Wie hoch sind die Kosten für einen Kitaplatz?

Hilger: Der Freistaat Bayern fördert jeden Kita-Platz im Krippen- und Kindergartenbereich mit monatlich 100 Euro. Für eine Krippe liegen die monatlichen Gebühren für eine fünf- bis sechsstündige Betreuung bei der Stadt Rosenheim bei 381 Euro, in der Kita für den gleichen Betreuungszeitrum bei 154 Euro und im Waldkindergarten bei 167 Euro. Das Mittagessen beläuft sich monatlich auf 86 Euro. Im Kindergarten Löwenzahn wird zusätzlich ein gesundes Frühstück als Buffet geboten für monatlich 33 Euro. Hier gibt es einen großen Zuspruch von den Eltern.

Werden durch diese Beiträge die Kosten, die für den Träger anfallen, gedeckt?

Hilger: Die Kosten für den Träger einer Kita werden nur zu 10 bis 15 Prozent von den Elternbeiträgen gedeckt. Der Freistaat Bayern und die Stadt Rosenheim sind gemeinsam für die Finanzierung der Kitas in der Stadt zuständig. Die Stadt Rosenheim finanziert darüber hinaus noch über die Freiwilligen Zuschüsse zusätzliche Betriebskosten und Investitionskosten.

Wie läuft die Integration von Kindern aus der Ukraine?

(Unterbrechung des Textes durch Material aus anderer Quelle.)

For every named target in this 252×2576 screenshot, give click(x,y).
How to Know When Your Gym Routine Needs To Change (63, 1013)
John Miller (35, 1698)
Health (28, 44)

Hilger: Unser Anspruch ist allen Kindern aus der Stadt Rosenheim einen Platz zur Verfügung stellen zu können. Den 60 ukrainischen Kinder genau wie allen anderen Kindern. In diesem Zusammenhang beginnen wir aktuell zur diesjährigen Anmeldewoche vom 6. März bis zum 10. März mit der Anmeldung auf einen Kita-Platz mit unserem neuen Kita-Onlineanmeldeverfahren (AKDB). Die Eltern müssen sich vorab über ihre Wunsch-Kitas informieren. Das geht beispielsweise im Internet, anhand von Filmen oder beim Tag der offenen Tür. Ab dem 6. März wird das Kita- Onlineanmeldeverfahren über einen Link oder einen QR- Code „scharf geschaltet“. Eltern können sich dann 24/7 an 365 Tagen für einen Kita- Platz anmelden. Anschließend erfolgt die Zuteilung des Kita-Platzes über die Kita-Träger gemeinsam mit den Kita-Leitungen. Das Verfahren ist datensicher, fair und bietet die größtmögliche Transparenz für uns als Kommune.

Ab wann sollte man sich um eine Anmeldung kümmern? Gleich nach der Geburt?

Hilger: Nein, auf keinen Fall. Eine Anmeldung reicht für die Kinder, die im März in die Kita wollen. Auch spielt es keine Rolle, wann Eltern ihre Anmeldung ausfüllen. Es gilt nicht, wer zuerst kommt, mahlt zuerst. Alle Eltern wollen für ihr Kind das Beste - das ist auch unser Anspruch. Unser Ziel ist es deshalb, dass jedes Kind einen Platz bekommt.